[Records]
====

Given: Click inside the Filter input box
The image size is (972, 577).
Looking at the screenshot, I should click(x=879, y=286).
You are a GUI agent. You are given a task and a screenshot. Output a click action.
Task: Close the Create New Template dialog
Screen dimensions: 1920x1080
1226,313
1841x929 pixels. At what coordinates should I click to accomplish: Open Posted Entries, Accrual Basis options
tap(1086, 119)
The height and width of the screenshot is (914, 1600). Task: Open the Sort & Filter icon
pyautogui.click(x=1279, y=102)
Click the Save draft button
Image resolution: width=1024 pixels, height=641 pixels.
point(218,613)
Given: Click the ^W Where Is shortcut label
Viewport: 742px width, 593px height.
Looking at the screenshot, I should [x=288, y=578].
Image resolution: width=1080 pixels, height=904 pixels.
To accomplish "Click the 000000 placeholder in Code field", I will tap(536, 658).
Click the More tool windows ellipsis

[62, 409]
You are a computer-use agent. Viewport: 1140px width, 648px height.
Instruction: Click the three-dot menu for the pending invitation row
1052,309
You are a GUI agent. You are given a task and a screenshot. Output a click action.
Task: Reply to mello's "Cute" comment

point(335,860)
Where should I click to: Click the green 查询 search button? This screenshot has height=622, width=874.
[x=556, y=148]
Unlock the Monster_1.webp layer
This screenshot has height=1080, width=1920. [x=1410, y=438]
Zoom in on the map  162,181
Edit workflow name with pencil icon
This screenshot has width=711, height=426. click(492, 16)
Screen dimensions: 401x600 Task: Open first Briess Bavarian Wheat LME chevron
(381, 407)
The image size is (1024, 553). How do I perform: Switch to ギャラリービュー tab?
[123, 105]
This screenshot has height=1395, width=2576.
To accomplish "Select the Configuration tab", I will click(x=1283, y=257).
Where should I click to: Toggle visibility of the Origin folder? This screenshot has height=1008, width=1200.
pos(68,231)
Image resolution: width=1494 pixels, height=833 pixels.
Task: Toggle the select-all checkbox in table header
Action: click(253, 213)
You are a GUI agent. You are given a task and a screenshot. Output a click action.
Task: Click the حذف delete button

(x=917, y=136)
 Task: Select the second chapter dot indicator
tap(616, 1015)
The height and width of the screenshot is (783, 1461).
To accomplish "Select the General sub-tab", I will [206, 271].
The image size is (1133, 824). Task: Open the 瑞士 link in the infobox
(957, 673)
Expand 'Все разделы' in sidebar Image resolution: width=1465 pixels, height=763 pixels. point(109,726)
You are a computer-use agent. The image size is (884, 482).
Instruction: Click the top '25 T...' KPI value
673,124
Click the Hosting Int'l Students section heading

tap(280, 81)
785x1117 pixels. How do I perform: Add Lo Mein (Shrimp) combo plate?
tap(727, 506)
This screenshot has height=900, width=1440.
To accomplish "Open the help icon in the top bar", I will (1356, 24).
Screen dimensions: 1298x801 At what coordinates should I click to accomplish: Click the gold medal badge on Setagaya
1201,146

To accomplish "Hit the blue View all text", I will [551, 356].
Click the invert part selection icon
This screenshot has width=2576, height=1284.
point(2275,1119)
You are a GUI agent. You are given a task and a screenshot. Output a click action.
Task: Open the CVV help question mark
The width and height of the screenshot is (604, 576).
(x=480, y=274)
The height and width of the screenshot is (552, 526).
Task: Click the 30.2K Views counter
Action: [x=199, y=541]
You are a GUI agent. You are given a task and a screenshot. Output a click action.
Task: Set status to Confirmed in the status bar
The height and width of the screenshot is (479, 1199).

====

- _Exercise details_
Can you render every line of the listing above as a Markdown table with the columns "No." and "Line", numbering the rows in order and skipping blank lines?

- _Finished task_
| No. | Line |
|---|---|
| 1 | Given: Click inside the Filter input box |
| 2 | The image size is (972, 577). |
| 3 | Looking at the screenshot, I should click(x=879, y=286). |
| 4 | You are a GUI agent. You are given a task and a screenshot. Output a click action. |
| 5 | Task: Close the Create New Template dialog |
| 6 | Screen dimensions: 1920x1080 |
| 7 | 1226,313 |
| 8 | 1841x929 pixels. At what coordinates should I click to accomplish: Open Posted Entries, Accrual Basis options |
| 9 | tap(1086, 119) |
| 10 | The height and width of the screenshot is (914, 1600). Task: Open the Sort & Filter icon |
| 11 | pyautogui.click(x=1279, y=102) |
| 12 | Click the Save draft button |
| 13 | Image resolution: width=1024 pixels, height=641 pixels. |
| 14 | point(218,613) |
| 15 | Given: Click the ^W Where Is shortcut label |
| 16 | Viewport: 742px width, 593px height. |
| 17 | Looking at the screenshot, I should [x=288, y=578]. |
| 18 | Image resolution: width=1080 pixels, height=904 pixels. |
| 19 | To accomplish "Click the 000000 placeholder in Code field", I will tap(536, 658). |
| 20 | Click the More tool windows ellipsis |
| 21 | [62, 409] |
| 22 | You are a computer-use agent. Viewport: 1140px width, 648px height. |
| 23 | Instruction: Click the three-dot menu for the pending invitation row |
| 24 | 1052,309 |
| 25 | You are a GUI agent. You are given a task and a screenshot. Output a click action. |
| 26 | Task: Reply to mello's "Cute" comment |
| 27 | point(335,860) |
| 28 | Where should I click to: Click the green 查询 search button? This screenshot has height=622, width=874. |
| 29 | [x=556, y=148] |
| 30 | Unlock the Monster_1.webp layer |
| 31 | This screenshot has height=1080, width=1920. [x=1410, y=438] |
| 32 | Zoom in on the map  162,181 |
| 33 | Edit workflow name with pencil icon |
| 34 | This screenshot has width=711, height=426. click(492, 16) |
| 35 | Screen dimensions: 401x600 Task: Open first Briess Bavarian Wheat LME chevron |
| 36 | (381, 407) |
| 37 | The image size is (1024, 553). How do I perform: Switch to ギャラリービュー tab? |
| 38 | [123, 105] |
| 39 | This screenshot has height=1395, width=2576. |
| 40 | To accomplish "Select the Configuration tab", I will click(x=1283, y=257). |
| 41 | Where should I click to: Toggle visibility of the Origin folder? This screenshot has height=1008, width=1200. |
| 42 | pos(68,231) |
| 43 | Image resolution: width=1494 pixels, height=833 pixels. |
| 44 | Task: Toggle the select-all checkbox in table header |
| 45 | Action: click(253, 213) |
| 46 | You are a GUI agent. You are given a task and a screenshot. Output a click action. |
| 47 | Task: Click the حذف delete button |
| 48 | (x=917, y=136) |
| 49 |  Task: Select the second chapter dot indicator |
| 50 | tap(616, 1015) |
| 51 | The height and width of the screenshot is (783, 1461). |
| 52 | To accomplish "Select the General sub-tab", I will [206, 271]. |
| 53 | The image size is (1133, 824). Task: Open the 瑞士 link in the infobox |
| 54 | (957, 673) |
| 55 | Expand 'Все разделы' in sidebar Image resolution: width=1465 pixels, height=763 pixels. point(109,726) |
| 56 | You are a computer-use agent. The image size is (884, 482). |
| 57 | Instruction: Click the top '25 T...' KPI value |
| 58 | 673,124 |
| 59 | Click the Hosting Int'l Students section heading |
| 60 | tap(280, 81) |
| 61 | 785x1117 pixels. How do I perform: Add Lo Mein (Shrimp) combo plate? |
| 62 | tap(727, 506) |
| 63 | This screenshot has height=900, width=1440. |
| 64 | To accomplish "Open the help icon in the top bar", I will (1356, 24). |
| 65 | Screen dimensions: 1298x801 At what coordinates should I click to accomplish: Click the gold medal badge on Setagaya |
| 66 | 1201,146 |
| 67 | To accomplish "Hit the blue View all text", I will [551, 356]. |
| 68 | Click the invert part selection icon |
| 69 | This screenshot has width=2576, height=1284. |
| 70 | point(2275,1119) |
| 71 | You are a GUI agent. You are given a task and a screenshot. Output a click action. |
| 72 | Task: Open the CVV help question mark |
| 73 | The width and height of the screenshot is (604, 576). |
| 74 | (x=480, y=274) |
| 75 | The height and width of the screenshot is (552, 526). |
| 76 | Task: Click the 30.2K Views counter |
| 77 | Action: [x=199, y=541] |
| 78 | You are a GUI agent. You are given a task and a screenshot. Output a click action. |
| 79 | Task: Set status to Confirmed in the status bar |
| 80 | The height and width of the screenshot is (479, 1199). |